* Start *

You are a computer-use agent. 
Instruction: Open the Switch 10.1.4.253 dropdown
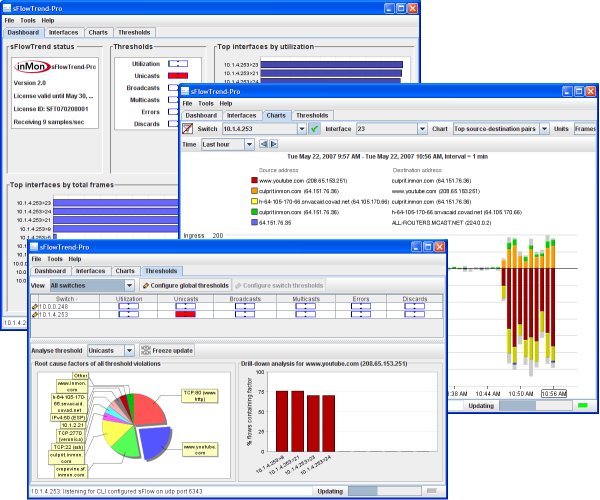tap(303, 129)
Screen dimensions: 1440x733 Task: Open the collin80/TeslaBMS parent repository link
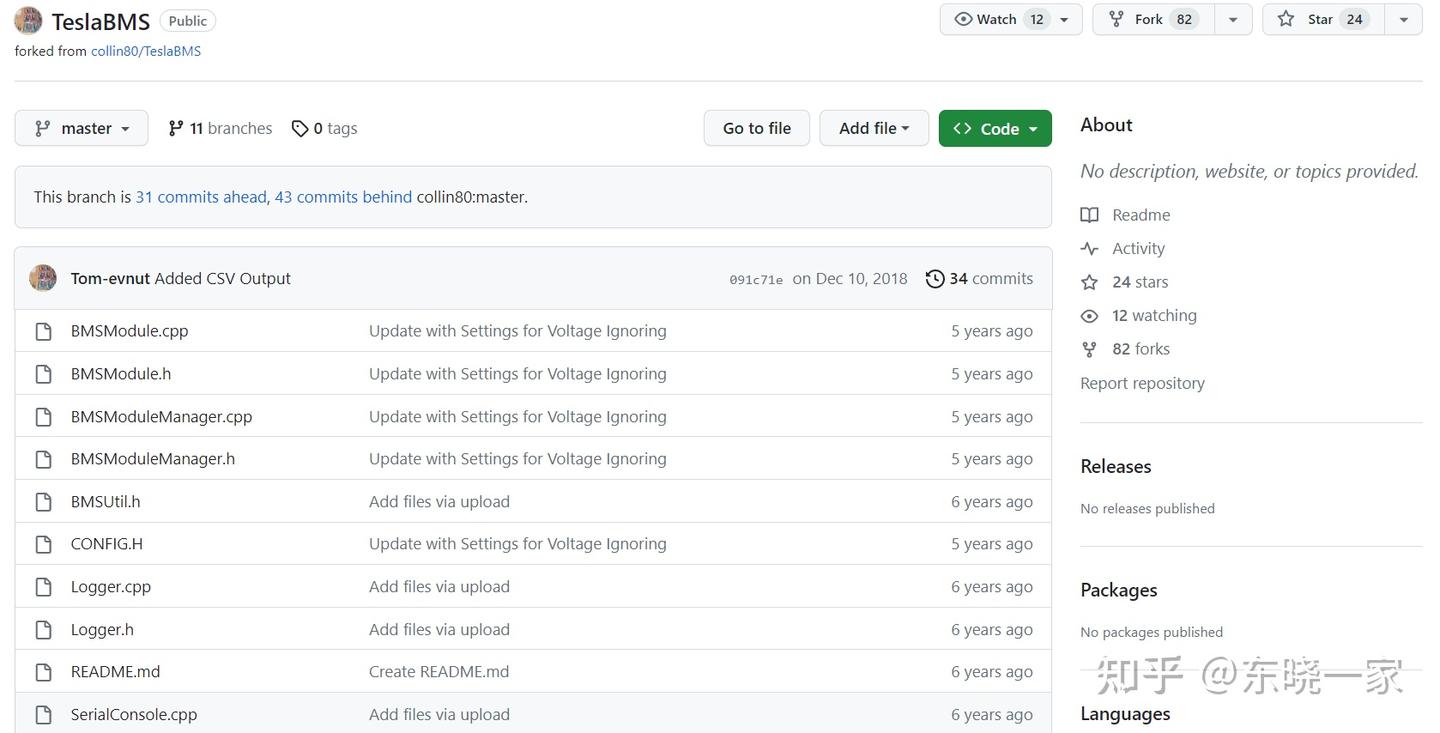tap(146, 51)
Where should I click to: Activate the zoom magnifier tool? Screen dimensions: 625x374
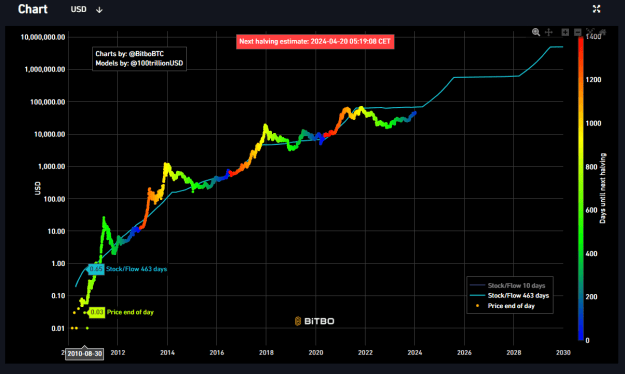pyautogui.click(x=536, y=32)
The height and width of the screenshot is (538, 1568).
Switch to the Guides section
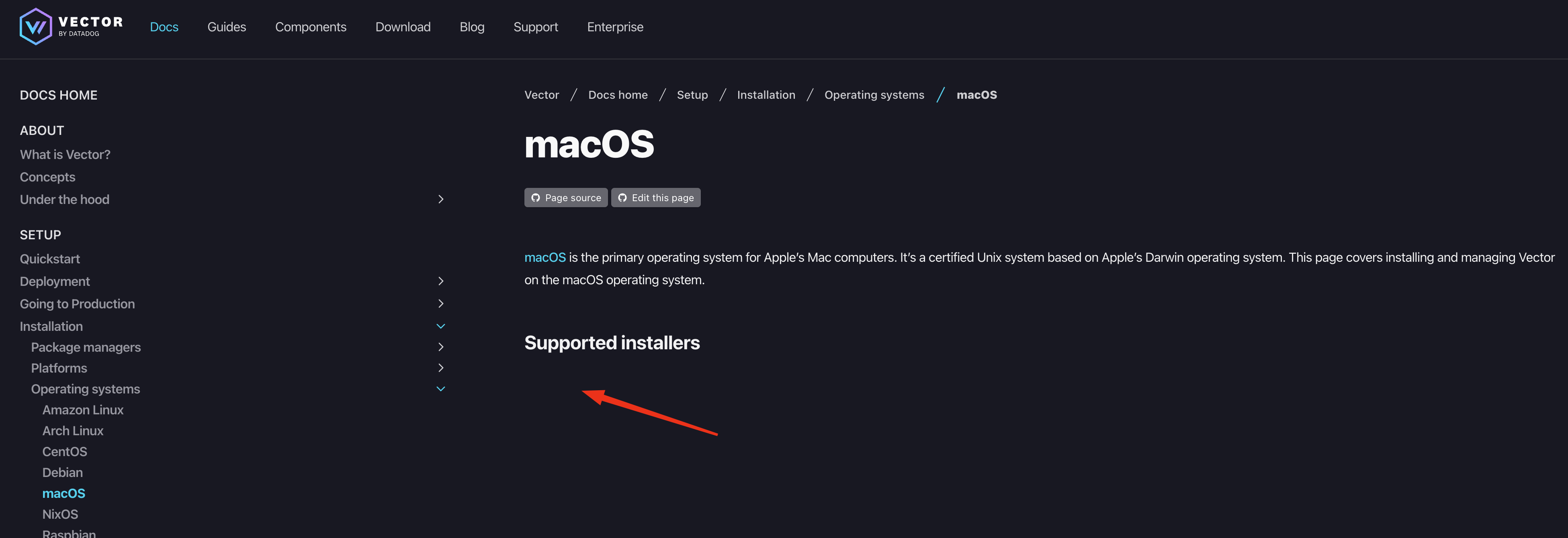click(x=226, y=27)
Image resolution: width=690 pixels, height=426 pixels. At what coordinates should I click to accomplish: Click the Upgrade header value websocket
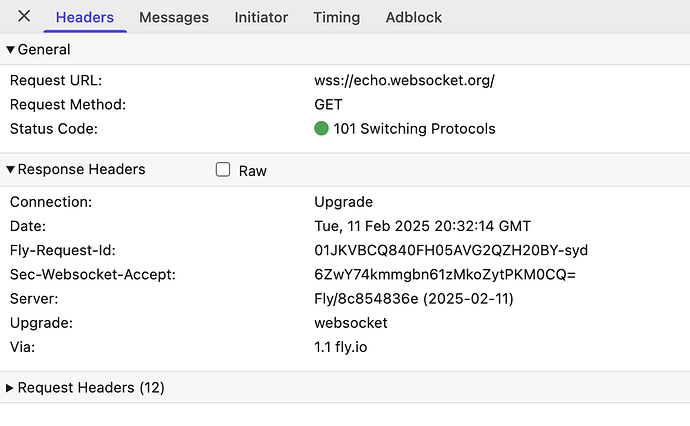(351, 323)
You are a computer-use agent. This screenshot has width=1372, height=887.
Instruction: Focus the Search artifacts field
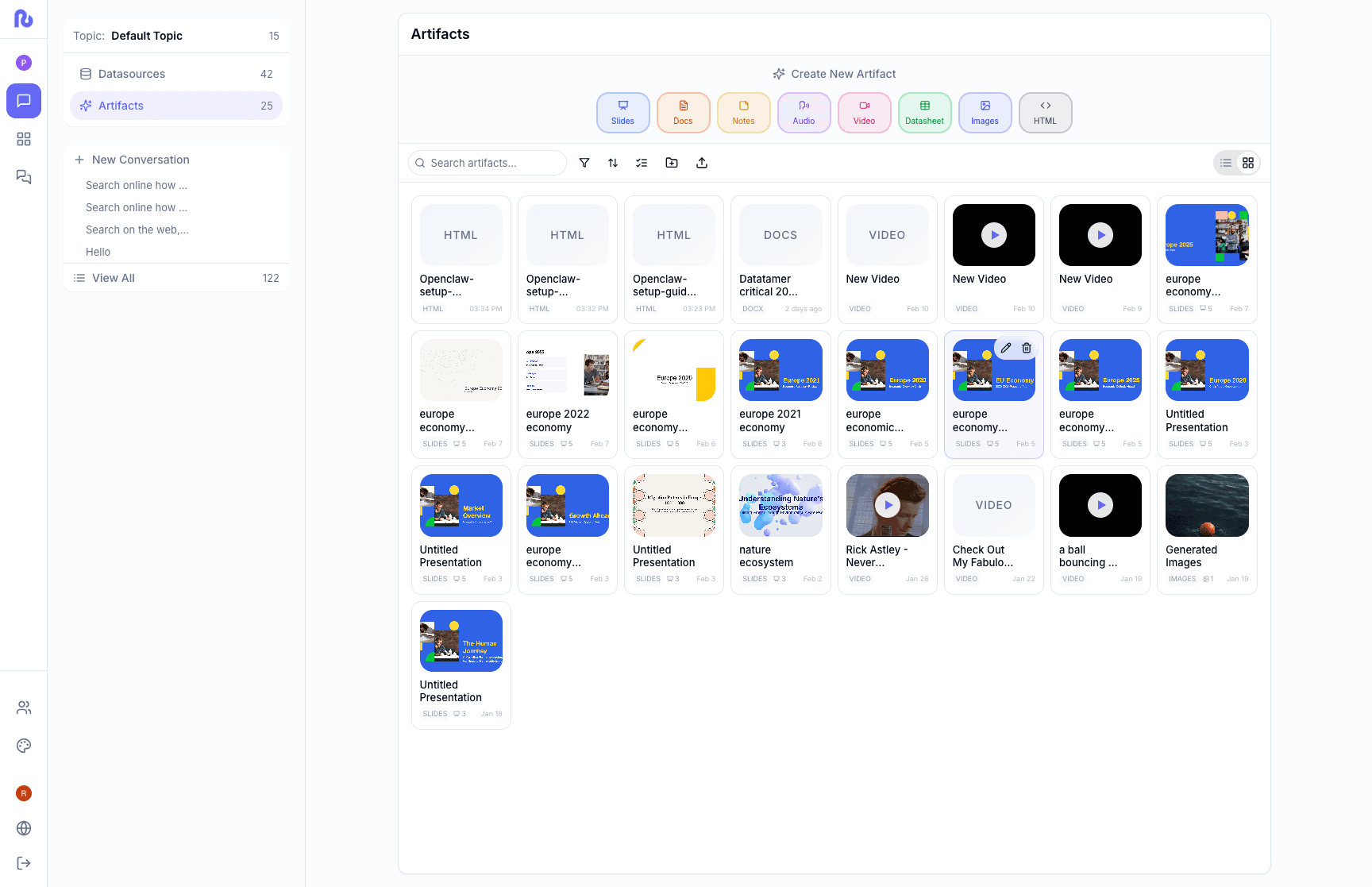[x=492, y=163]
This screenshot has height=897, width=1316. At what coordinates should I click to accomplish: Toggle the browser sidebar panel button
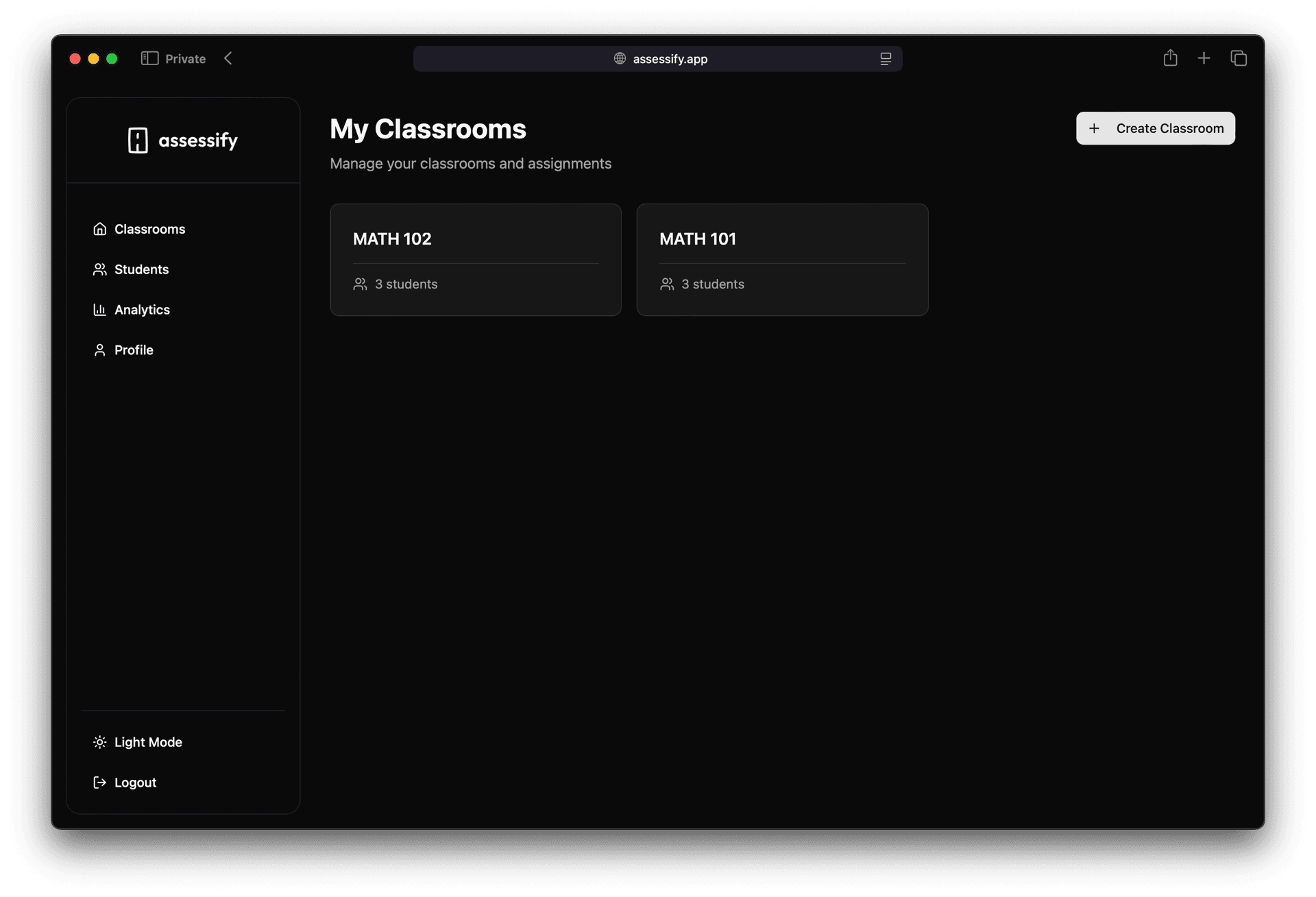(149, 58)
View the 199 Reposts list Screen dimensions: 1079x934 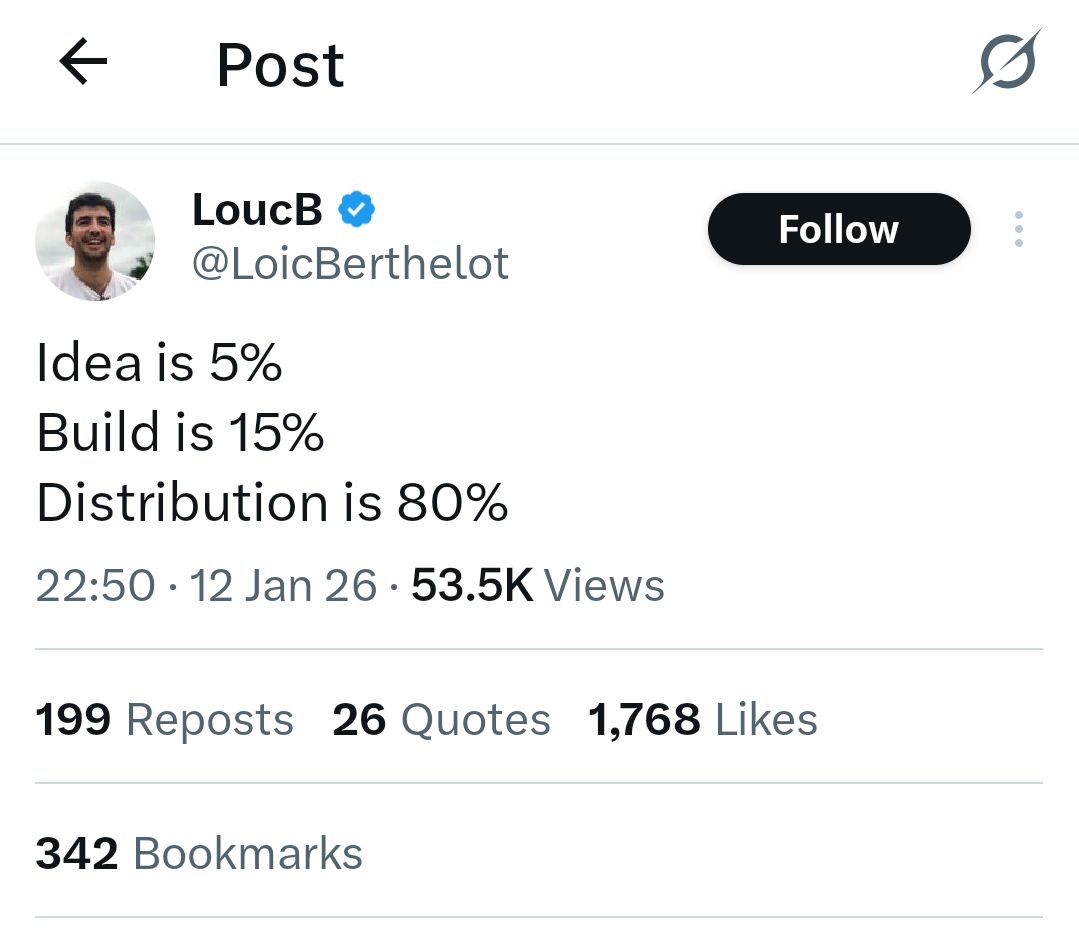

* End *

* STATED GOAL:
Which lines above contain the word "should"? Gather every such line and copy it in full; case counts.

* RESULT OF THE EXERCISE:
Where should I click to: Activate the zoom magnifier tool? Screen dimensions: 625x374
Image resolution: width=690 pixels, height=426 pixels. At what coordinates should I click to accomplish: Click the Upgrade header value websocket
This screenshot has height=897, width=1316. At what coordinates should I click to accomplish: Toggle the browser sidebar panel button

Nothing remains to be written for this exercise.